Достаточно того, что уток воруете. Не хватало еще девиц воровать. Да и куда вы ее украдете? На два метра между столом и маминой кроватью? Да и не девица она вовсе — ребенок лет десяти, наверное. Не помню, какой брачный возраст установлен в Казахстане, но уверен, что не меньше шестнадцати. Ах, вы возмущены! Вы об этом, конечно, и не думали! Так зачем шлепаете?»

Наверное, Кинджи недовольна моей скоростью, но стоять и дожидаться она не может, поэтому она описывает вокруг меня круги и визжит, чтобы я шел быстрее, а я, конечно, все кричу свое веселенькое «догоню догоню» и никак не могу понять, куда она меня тащит.

Далеко в степи, так далеко, что нашей деревушки отсюда и не видать, составлены в полукруг штук двадцать сеялок. Они стоят точненько одна к одной хвостами наружу и ступеньками вовнутрь, отделенные от степи вспаханной полосой, и кажутся какими-то загадочными — из-за своей неподвижности, нездешности, что ли.
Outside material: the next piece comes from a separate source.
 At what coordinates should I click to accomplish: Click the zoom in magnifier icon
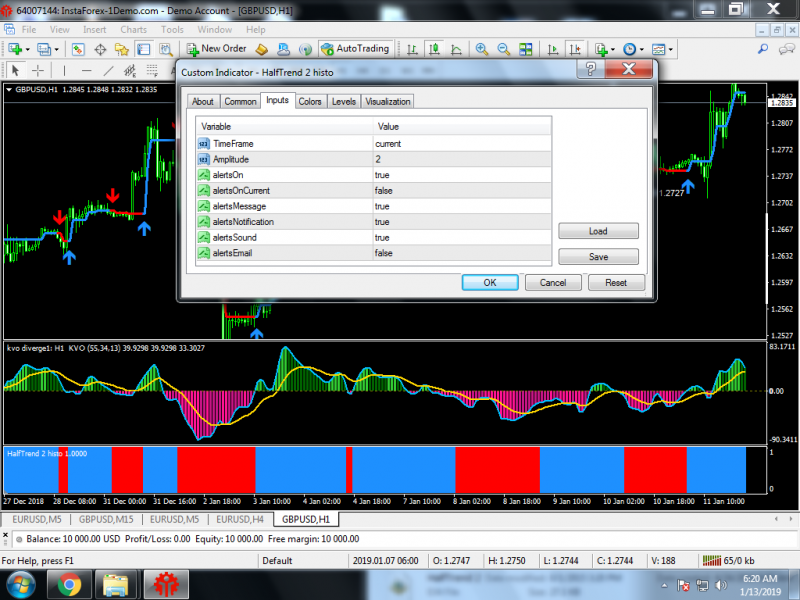pos(482,48)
Наверное, в этой бесконечной зелено-желтой степи любая железка — дверная ручка или корабль марсиан — будет выглядеть одинаково нереально.

Я сажусь на ступеньку в центре дуги — это как в театре, только занавеса не хватает, а Кинджи куда-то прячется. Надо бы кончать эту игру. Ребята уже, наверное, вкалывают, а я тут сижу.
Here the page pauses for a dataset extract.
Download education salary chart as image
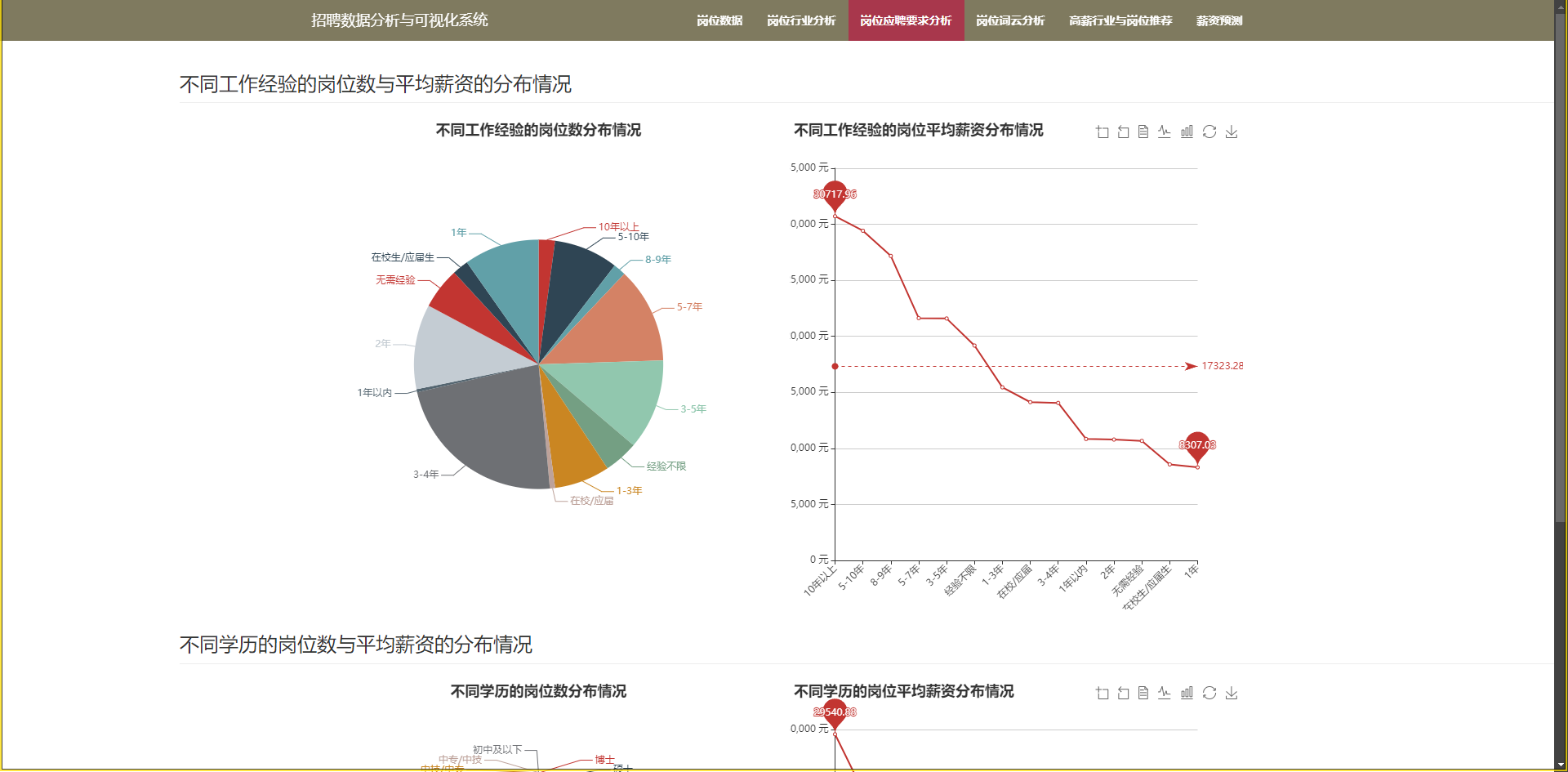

Кинджи появляется слева. Я не сразу узнал ее, хотя ничего вроде не изменилось — то же платьице, те же острые коленки и растрепанные волосы, но в том-то и дело, что теперь я не вижу ничего этого. Ко мне приближается человек средних лет, несомненно, в сапогах — нога крепко и тяжело вдавливается в землю, большие руки спрятаны за спину, так что плечи повисли, толстая шея торчит столбом. Да это наш управляющий! Он останавливается прямо передо мной, в упор смотрит и сдвигает кепчонку с затылка на лоб.